# Great looking Custom Gheenoe on Wekiva Springs Road



## tom_in_orl (Dec 9, 2006)

lol, yeah I saw you too. At the time I was thinking wft he just passed me to move up one spot on Wekiva Springs. I am a little over sensitive to that because of the crap that goes on in that section during rush hour traffic. Everyone is trying to run up on the right and then jump back in.

Anyways, very nice to meet you. I have seen you towing the Egret around that area before. Its a great looking boat.

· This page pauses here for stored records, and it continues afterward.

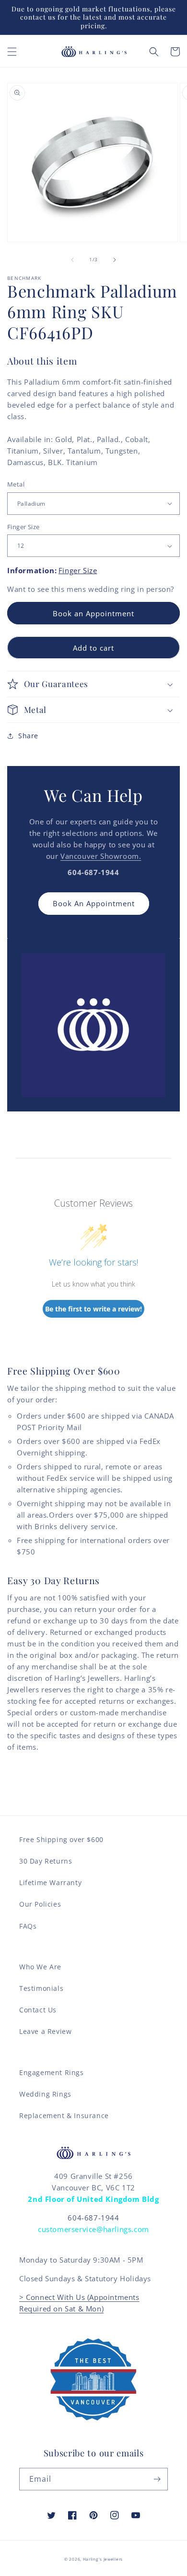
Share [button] (28, 735)
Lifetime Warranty (50, 1882)
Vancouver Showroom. (100, 856)
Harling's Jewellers (103, 2559)
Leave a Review (45, 2031)
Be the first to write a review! (93, 1308)
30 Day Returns (45, 1860)
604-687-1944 (93, 2217)
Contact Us (38, 2009)
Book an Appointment (93, 613)
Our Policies (40, 1904)
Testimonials (41, 1988)
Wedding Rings (45, 2094)
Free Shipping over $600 (61, 1839)
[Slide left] (72, 259)
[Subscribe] (156, 2479)
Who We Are (40, 1966)
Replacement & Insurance (64, 2115)
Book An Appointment (94, 903)
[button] (12, 51)
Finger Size (23, 526)
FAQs (27, 1926)
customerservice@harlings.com (93, 2229)
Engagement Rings (51, 2072)
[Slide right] (114, 259)
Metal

Pictures are in this thread.

http://www.microskiff.com/cgi-bin/yabb2/YaBB.pl?num=1194130727


----------



## noeettica (Sep 23, 2007)

Tom does have a nice boat ...What I like about it , it has character ;-) it gets used ... 

Dave


----------



## mark_gardner (Mar 18, 2009)

> Tom does have a nice boat ...What I like about it , it has character ;-)  it gets used ...
> 
> Dave



yeah, definitely one of the nicer gheenoes on the water


----------



## roto77777 (Jan 12, 2008)

> lol, yeah I saw you too. At the time I was thinking wft he just passed me to move up one spot on Wekiva Springs. I am a little over sensitive to that because of the crap that goes on in that section during rush hour traffic. Everyone is trying to run up on the right and then jump back in.
> 
> Anyways, very nice to meet you. I have seen you towing the Egret around that area before. Its a great looking boat.
> 
> ...


That's funny. I have had people do the same to me on that road. My wife was wondering what I was doing passing you, and I said, "I want to see his boat". I got the typical eye roll :
I also wanted to catch up and see if it was an LT 25. I had not seen one up close rigged out ....man that thing is wide! 
My son was very impressed with the tabs.
The boat is well thought out.

At least I didn't have you pull over. i did that when I saw my first Lostman


----------



## tom_in_orl (Dec 9, 2006)

Well next time you see me go ahead and wave me over so we can do a proper introduction. Send me a PM or email if you want to meet down at Wekiva Island for a beer or some late afternoon fishing.


----------